Task statement: Each entry should appear in the answer exactly as written.

++++++++++

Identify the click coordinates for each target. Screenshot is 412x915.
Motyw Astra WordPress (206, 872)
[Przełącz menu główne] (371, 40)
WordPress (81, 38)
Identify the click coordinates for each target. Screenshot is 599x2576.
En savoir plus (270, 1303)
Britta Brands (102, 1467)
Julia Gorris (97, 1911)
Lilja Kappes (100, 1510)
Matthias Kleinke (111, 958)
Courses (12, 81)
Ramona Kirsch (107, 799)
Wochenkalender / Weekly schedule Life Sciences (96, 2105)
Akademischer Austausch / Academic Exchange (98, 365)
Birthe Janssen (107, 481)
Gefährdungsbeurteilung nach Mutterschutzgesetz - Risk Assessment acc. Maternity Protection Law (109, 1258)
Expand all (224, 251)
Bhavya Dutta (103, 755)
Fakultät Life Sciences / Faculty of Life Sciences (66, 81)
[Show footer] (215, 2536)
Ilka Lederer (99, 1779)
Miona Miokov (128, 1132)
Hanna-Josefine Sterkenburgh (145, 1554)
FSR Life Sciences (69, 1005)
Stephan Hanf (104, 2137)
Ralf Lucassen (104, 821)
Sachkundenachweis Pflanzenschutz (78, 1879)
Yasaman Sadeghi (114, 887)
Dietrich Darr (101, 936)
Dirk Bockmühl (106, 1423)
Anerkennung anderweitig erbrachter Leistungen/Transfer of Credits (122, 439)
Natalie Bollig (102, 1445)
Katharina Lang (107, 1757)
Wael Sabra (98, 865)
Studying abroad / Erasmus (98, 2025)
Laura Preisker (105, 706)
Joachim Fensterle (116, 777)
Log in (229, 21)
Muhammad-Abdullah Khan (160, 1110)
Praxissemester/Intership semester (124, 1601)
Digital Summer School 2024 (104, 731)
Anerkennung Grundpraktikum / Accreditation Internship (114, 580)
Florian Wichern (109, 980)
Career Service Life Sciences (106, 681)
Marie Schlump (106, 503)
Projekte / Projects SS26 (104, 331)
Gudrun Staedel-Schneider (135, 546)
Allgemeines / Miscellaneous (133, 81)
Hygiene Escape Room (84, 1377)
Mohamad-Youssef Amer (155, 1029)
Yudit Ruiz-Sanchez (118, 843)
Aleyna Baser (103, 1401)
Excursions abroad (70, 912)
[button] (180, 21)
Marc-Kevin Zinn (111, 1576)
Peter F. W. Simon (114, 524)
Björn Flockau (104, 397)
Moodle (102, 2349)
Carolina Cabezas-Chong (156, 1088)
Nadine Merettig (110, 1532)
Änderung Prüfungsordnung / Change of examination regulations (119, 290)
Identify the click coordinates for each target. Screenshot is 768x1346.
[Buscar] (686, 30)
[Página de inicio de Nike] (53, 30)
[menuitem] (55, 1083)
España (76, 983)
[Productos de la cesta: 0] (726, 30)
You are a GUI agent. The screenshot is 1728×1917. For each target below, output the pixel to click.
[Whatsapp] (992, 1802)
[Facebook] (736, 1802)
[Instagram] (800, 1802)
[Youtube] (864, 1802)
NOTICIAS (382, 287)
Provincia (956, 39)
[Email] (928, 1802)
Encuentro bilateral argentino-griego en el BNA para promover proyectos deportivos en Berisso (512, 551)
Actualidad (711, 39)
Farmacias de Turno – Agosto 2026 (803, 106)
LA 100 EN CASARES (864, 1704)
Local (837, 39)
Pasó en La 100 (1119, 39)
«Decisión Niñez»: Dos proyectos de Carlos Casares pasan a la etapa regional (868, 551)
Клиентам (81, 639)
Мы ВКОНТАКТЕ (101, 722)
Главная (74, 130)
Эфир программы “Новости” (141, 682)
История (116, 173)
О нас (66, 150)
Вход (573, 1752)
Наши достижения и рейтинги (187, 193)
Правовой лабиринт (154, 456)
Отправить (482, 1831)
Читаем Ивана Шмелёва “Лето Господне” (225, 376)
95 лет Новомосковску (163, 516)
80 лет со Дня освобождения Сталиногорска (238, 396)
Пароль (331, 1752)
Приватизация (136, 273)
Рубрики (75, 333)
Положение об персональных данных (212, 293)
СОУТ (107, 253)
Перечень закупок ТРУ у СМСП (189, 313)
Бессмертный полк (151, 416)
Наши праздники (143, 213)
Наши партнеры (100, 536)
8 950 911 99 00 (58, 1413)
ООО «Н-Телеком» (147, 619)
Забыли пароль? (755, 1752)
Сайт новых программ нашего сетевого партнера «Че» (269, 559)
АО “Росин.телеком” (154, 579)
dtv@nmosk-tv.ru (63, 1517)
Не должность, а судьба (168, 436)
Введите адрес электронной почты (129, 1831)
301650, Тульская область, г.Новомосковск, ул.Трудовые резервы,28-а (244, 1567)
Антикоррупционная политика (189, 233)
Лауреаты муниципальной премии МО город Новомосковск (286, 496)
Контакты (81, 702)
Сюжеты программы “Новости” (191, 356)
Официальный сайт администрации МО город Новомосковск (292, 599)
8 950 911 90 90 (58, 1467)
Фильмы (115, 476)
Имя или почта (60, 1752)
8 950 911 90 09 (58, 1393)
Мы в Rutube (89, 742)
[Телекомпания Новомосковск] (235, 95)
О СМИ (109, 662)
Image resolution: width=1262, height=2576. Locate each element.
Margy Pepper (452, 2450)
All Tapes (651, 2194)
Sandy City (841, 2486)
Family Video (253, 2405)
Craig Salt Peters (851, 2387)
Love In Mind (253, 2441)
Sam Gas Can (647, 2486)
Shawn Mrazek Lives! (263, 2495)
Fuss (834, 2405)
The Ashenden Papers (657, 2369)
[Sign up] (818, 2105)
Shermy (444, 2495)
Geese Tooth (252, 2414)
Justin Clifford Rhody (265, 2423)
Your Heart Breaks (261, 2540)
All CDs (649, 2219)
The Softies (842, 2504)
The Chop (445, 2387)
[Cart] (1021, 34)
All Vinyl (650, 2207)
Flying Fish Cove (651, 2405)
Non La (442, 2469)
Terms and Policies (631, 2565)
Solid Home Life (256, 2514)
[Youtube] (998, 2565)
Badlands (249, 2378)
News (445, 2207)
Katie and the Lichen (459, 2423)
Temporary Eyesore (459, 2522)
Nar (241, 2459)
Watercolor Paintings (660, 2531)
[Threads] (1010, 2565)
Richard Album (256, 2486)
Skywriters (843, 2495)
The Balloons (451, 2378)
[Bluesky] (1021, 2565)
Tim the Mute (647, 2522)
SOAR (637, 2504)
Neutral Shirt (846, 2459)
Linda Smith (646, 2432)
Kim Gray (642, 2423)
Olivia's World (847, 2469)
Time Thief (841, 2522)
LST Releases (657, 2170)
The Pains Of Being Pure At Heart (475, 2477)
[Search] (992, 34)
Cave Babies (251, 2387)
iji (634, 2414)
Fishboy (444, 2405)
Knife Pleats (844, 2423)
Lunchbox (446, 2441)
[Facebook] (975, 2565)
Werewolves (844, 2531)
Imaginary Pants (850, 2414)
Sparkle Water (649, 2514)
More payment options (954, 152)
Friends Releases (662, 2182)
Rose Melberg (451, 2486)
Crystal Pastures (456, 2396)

++++++++++

Response to the exercise:
Identify the click coordinates for each target. Screenshot is 412x915.
Motyw Astra WordPress (206, 872)
[Przełącz menu główne] (371, 40)
WordPress (81, 38)
Identify the click coordinates for each target. Screenshot is 599x2576.
En savoir plus (270, 1303)
Britta Brands (102, 1467)
Julia Gorris (97, 1911)
Lilja Kappes (100, 1510)
Matthias Kleinke (111, 958)
Courses (12, 81)
Ramona Kirsch (107, 799)
Wochenkalender / Weekly schedule Life Sciences (96, 2105)
Akademischer Austausch / Academic Exchange (98, 365)
Birthe Janssen (107, 481)
Gefährdungsbeurteilung nach Mutterschutzgesetz - Risk Assessment acc. Maternity Protection Law (109, 1258)
Expand all (224, 251)
Bhavya Dutta (103, 755)
Fakultät Life Sciences / Faculty of Life Sciences (66, 81)
[Show footer] (215, 2536)
Ilka Lederer (99, 1779)
Miona Miokov (128, 1132)
Hanna-Josefine Sterkenburgh (145, 1554)
FSR Life Sciences (69, 1005)
Stephan Hanf (104, 2137)
Ralf Lucassen (104, 821)
Sachkundenachweis Pflanzenschutz (78, 1879)
Yasaman Sadeghi (114, 887)
Dietrich Darr (101, 936)
Dirk Bockmühl (106, 1423)
Anerkennung anderweitig erbrachter Leistungen/Transfer of Credits (122, 439)
Natalie Bollig (102, 1445)
Katharina Lang (107, 1757)
Wael Sabra (98, 865)
Studying abroad / Erasmus (98, 2025)
Laura Preisker (105, 706)
Joachim Fensterle (116, 777)
Log in (229, 21)
Muhammad-Abdullah Khan (160, 1110)
Praxissemester/Intership semester (124, 1601)
Digital Summer School 2024 (104, 731)
Anerkennung Grundpraktikum / Accreditation Internship (114, 580)
Florian Wichern (109, 980)
Career Service Life Sciences (106, 681)
Marie Schlump (106, 503)
Projekte / Projects SS26 (104, 331)
Gudrun Staedel-Schneider (135, 546)
Allgemeines / Miscellaneous (133, 81)
Hygiene Escape Room (84, 1377)
Mohamad-Youssef Amer (155, 1029)
Yudit Ruiz-Sanchez (118, 843)
Aleyna Baser (103, 1401)
Excursions abroad (70, 912)
[button] (180, 21)
Marc-Kevin Zinn (111, 1576)
Peter F. W. Simon (114, 524)
Björn Flockau (104, 397)
Moodle (102, 2349)
Carolina Cabezas-Chong (156, 1088)
Nadine Merettig (110, 1532)
Änderung Prüfungsordnung / Change of examination regulations (119, 290)
Identify the click coordinates for each target. Screenshot is 768x1346.
[Buscar] (686, 30)
[Página de inicio de Nike] (53, 30)
[menuitem] (55, 1083)
España (76, 983)
[Productos de la cesta: 0] (726, 30)
You are a GUI agent. The screenshot is 1728×1917. For each target below, output the pixel to click.
[Whatsapp] (992, 1802)
[Facebook] (736, 1802)
[Instagram] (800, 1802)
[Youtube] (864, 1802)
NOTICIAS (382, 287)
Provincia (956, 39)
[Email] (928, 1802)
Encuentro bilateral argentino-griego en el BNA para promover proyectos deportivos en Berisso (512, 551)
Actualidad (711, 39)
Farmacias de Turno – Agosto 2026 (803, 106)
LA 100 EN CASARES (864, 1704)
Local (837, 39)
Pasó en La 100 (1119, 39)
«Decisión Niñez»: Dos proyectos de Carlos Casares pasan a la etapa regional (868, 551)
Клиентам (81, 639)
Мы ВКОНТАКТЕ (101, 722)
Главная (74, 130)
Эфир программы “Новости” (141, 682)
История (116, 173)
О нас (66, 150)
Вход (573, 1752)
Наши достижения и рейтинги (187, 193)
Правовой лабиринт (154, 456)
Отправить (482, 1831)
Читаем Ивана Шмелёва “Лето Господне” (225, 376)
95 лет Новомосковску (163, 516)
80 лет со Дня освобождения Сталиногорска (238, 396)
Пароль (331, 1752)
Приватизация (136, 273)
Рубрики (75, 333)
Положение об персональных данных (212, 293)
СОУТ (107, 253)
Перечень закупок ТРУ у СМСП (189, 313)
Бессмертный полк (151, 416)
Наши праздники (143, 213)
Наши партнеры (100, 536)
8 950 911 99 00 (58, 1413)
ООО «Н-Телеком» (147, 619)
Забыли пароль? (755, 1752)
Сайт новых программ нашего сетевого партнера «Че» (269, 559)
АО “Росин.телеком” (154, 579)
dtv@nmosk-tv.ru (63, 1517)
Не должность, а судьба (168, 436)
Введите адрес электронной почты (129, 1831)
301650, Тульская область, г.Новомосковск, ул.Трудовые резервы,28-а (244, 1567)
Антикоррупционная политика (189, 233)
Лауреаты муниципальной премии МО город Новомосковск (286, 496)
Контакты (81, 702)
Сюжеты программы “Новости” (191, 356)
Официальный сайт администрации МО город Новомосковск (292, 599)
8 950 911 90 90 (58, 1467)
Фильмы (115, 476)
Имя или почта (60, 1752)
8 950 911 90 09 (58, 1393)
Мы в Rutube (89, 742)
[Телекомпания Новомосковск] (235, 95)
О СМИ (109, 662)
Image resolution: width=1262, height=2576. Locate each element.
Margy Pepper (452, 2450)
All Tapes (651, 2194)
Sandy City (841, 2486)
Family Video (253, 2405)
Craig Salt Peters (851, 2387)
Love In Mind (253, 2441)
Sam Gas Can (647, 2486)
Shawn Mrazek Lives! (263, 2495)
Fuss (834, 2405)
The Ashenden Papers (657, 2369)
[Sign up] (818, 2105)
Shermy (444, 2495)
Geese Tooth (252, 2414)
Justin Clifford Rhody (265, 2423)
Your Heart Breaks (261, 2540)
All CDs (649, 2219)
The Softies (842, 2504)
The Chop (445, 2387)
[Cart] (1021, 34)
All Vinyl (650, 2207)
Flying Fish Cove (651, 2405)
Non La (442, 2469)
Terms and Policies (631, 2565)
Solid Home Life (256, 2514)
[Youtube] (998, 2565)
Badlands (249, 2378)
News (445, 2207)
Katie and the Lichen (459, 2423)
Temporary Eyesore (459, 2522)
Nar (241, 2459)
Watercolor Paintings (660, 2531)
[Threads] (1010, 2565)
Richard Album (256, 2486)
Skywriters (843, 2495)
The Balloons (451, 2378)
[Bluesky] (1021, 2565)
Tim the Mute (647, 2522)
SOAR (637, 2504)
Neutral Shirt (846, 2459)
Linda Smith (646, 2432)
Kim Gray (642, 2423)
Olivia's World (847, 2469)
Time Thief (841, 2522)
LST Releases (657, 2170)
The Pains Of Being Pure At Heart (475, 2477)
[Search] (992, 34)
Cave Babies (251, 2387)
iji (634, 2414)
Fishboy (444, 2405)
Knife Pleats (844, 2423)
Lunchbox (446, 2441)
[Facebook] (975, 2565)
Werewolves (844, 2531)
Imaginary Pants (850, 2414)
Sparkle Water (649, 2514)
More payment options (954, 152)
Friends Releases (662, 2182)
Rose Melberg (451, 2486)
Crystal Pastures (456, 2396)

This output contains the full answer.